───── Given records ─────

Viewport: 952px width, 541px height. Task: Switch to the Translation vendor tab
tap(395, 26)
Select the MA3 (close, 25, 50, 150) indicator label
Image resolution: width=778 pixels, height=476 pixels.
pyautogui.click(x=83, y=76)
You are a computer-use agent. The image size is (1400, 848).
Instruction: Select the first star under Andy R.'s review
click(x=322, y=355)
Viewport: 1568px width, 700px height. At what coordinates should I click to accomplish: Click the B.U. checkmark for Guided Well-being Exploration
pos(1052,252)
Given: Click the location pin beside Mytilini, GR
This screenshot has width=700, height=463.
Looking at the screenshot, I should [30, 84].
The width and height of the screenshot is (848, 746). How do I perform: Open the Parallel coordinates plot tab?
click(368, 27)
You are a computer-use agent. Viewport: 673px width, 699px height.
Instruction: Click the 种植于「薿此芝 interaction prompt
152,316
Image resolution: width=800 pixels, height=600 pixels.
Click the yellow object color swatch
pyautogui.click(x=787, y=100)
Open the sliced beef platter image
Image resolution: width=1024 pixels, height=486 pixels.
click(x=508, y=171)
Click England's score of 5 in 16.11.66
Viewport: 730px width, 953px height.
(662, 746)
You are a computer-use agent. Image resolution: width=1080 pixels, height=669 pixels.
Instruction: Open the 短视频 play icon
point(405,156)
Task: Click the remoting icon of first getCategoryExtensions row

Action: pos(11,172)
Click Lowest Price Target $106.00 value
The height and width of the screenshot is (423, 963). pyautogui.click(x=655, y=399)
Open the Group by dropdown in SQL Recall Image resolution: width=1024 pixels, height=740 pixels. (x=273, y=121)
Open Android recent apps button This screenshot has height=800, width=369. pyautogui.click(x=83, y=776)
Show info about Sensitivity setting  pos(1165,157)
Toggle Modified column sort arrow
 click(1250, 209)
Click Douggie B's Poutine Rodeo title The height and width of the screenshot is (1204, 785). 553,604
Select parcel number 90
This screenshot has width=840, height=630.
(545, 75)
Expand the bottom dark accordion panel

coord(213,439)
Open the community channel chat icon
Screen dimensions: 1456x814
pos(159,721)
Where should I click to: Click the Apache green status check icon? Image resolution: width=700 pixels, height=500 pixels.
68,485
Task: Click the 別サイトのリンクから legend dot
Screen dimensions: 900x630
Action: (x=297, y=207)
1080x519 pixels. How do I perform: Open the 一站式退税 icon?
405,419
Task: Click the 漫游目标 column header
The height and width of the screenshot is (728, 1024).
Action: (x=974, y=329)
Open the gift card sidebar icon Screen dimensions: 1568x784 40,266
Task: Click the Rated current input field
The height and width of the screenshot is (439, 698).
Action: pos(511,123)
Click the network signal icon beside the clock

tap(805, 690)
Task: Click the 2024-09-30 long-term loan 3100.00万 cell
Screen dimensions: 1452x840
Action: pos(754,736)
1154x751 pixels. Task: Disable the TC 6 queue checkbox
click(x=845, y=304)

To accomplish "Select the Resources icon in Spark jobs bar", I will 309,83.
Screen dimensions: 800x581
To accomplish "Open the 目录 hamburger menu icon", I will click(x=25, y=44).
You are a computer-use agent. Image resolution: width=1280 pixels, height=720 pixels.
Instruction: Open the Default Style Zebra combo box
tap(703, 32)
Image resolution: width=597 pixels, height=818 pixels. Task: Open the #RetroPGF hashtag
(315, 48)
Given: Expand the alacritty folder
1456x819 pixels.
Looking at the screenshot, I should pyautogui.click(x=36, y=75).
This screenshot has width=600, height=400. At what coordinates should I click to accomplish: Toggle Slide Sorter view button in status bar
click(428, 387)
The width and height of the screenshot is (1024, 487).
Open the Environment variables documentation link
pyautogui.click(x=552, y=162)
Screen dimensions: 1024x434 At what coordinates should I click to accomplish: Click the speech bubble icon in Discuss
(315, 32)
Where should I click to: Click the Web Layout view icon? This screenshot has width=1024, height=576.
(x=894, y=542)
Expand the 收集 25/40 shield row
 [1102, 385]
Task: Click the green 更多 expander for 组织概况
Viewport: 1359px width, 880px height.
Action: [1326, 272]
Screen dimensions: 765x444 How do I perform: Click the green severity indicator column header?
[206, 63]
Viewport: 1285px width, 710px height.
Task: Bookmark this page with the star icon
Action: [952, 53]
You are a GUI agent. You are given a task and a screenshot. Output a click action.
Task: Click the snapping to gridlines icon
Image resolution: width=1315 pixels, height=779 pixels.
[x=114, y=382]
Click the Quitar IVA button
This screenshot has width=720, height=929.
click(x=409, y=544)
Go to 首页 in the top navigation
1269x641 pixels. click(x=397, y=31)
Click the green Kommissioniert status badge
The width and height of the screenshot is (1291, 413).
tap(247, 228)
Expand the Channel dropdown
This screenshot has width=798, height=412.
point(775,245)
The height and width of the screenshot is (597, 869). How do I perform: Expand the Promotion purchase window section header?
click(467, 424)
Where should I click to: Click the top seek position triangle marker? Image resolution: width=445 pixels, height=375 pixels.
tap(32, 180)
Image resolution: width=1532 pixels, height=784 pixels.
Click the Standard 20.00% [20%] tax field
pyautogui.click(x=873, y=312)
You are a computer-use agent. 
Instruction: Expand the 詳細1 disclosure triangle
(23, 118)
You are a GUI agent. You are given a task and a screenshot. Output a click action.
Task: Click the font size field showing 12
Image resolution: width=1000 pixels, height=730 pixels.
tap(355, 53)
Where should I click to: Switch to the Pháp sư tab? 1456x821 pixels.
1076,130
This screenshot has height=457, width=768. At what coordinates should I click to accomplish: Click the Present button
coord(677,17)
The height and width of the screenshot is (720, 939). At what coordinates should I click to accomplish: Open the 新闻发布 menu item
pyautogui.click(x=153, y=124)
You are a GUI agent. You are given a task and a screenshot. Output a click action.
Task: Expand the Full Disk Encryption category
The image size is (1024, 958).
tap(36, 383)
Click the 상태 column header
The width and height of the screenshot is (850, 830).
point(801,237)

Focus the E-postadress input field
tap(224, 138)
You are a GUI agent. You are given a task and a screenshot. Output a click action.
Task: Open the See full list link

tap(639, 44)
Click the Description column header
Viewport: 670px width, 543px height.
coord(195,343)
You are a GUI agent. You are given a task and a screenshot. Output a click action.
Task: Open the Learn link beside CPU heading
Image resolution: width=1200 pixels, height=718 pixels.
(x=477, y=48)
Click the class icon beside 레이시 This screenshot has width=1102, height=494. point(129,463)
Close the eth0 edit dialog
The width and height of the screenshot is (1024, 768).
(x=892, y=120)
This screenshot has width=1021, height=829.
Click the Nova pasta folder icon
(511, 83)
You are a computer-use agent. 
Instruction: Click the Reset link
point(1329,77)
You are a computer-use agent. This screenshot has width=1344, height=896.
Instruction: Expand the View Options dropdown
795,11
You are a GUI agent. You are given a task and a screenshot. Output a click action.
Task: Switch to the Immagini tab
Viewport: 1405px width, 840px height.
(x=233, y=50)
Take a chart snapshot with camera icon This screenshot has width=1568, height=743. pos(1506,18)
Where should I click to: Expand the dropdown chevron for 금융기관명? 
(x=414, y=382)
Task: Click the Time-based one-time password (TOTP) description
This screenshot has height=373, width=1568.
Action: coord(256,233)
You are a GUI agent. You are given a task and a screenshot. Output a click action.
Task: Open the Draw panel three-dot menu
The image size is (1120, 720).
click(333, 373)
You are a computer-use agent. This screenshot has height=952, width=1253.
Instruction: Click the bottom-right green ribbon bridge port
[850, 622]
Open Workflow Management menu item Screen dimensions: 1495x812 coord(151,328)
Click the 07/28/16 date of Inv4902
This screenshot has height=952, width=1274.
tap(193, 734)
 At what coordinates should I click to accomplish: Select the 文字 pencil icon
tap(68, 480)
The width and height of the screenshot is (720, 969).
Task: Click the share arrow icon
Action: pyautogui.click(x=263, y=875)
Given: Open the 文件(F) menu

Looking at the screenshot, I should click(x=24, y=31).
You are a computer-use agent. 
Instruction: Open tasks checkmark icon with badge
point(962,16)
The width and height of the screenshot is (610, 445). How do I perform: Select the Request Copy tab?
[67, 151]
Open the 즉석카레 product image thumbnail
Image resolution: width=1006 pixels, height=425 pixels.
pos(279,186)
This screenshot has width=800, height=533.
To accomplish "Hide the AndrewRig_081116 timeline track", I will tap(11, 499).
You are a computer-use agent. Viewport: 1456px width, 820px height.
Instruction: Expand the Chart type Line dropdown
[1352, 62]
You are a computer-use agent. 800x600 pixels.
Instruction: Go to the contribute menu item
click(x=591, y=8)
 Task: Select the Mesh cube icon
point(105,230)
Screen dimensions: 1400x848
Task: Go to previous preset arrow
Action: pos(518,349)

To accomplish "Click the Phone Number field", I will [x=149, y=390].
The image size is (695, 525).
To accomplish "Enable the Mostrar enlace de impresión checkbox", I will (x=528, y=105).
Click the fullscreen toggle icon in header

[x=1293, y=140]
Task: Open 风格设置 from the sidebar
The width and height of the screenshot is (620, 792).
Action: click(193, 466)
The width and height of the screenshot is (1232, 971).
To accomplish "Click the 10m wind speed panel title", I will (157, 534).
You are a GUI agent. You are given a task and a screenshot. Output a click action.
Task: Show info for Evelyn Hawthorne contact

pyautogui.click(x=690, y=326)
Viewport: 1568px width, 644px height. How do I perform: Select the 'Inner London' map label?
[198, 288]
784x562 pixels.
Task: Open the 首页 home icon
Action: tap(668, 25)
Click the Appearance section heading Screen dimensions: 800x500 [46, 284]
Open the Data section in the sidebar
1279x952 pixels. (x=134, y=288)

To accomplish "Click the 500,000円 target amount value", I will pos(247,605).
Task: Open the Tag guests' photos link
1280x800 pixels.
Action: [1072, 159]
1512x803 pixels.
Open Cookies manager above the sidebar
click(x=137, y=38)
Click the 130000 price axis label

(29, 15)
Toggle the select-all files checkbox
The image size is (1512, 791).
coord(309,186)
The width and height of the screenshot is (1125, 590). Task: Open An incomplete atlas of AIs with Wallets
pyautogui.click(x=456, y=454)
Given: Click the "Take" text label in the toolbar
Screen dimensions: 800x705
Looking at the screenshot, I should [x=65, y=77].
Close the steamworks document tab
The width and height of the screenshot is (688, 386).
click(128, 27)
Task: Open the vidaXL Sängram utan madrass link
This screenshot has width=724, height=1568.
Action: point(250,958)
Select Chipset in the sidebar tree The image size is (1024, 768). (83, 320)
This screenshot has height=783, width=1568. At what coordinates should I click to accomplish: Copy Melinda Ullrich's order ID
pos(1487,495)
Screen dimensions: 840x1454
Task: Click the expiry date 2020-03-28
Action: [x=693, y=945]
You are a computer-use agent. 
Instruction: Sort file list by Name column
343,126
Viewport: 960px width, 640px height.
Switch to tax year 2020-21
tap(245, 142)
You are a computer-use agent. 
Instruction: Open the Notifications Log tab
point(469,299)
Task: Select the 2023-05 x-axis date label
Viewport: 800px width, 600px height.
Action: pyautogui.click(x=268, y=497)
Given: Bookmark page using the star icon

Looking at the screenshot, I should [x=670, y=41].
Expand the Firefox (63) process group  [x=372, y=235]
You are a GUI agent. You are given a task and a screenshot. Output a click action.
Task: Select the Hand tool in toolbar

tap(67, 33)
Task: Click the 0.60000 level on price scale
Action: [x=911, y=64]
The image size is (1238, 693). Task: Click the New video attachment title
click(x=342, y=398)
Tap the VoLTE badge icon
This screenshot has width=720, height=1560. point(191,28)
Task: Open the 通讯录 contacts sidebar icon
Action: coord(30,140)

─────

-- Given exercise --
Select every line of the listing above that contains the word "checkbox".

-- Expected answer --
1154x751 pixels. Task: Disable the TC 6 queue checkbox
To accomplish "Enable the Mostrar enlace de impresión checkbox", I will (x=528, y=105).
Toggle the select-all files checkbox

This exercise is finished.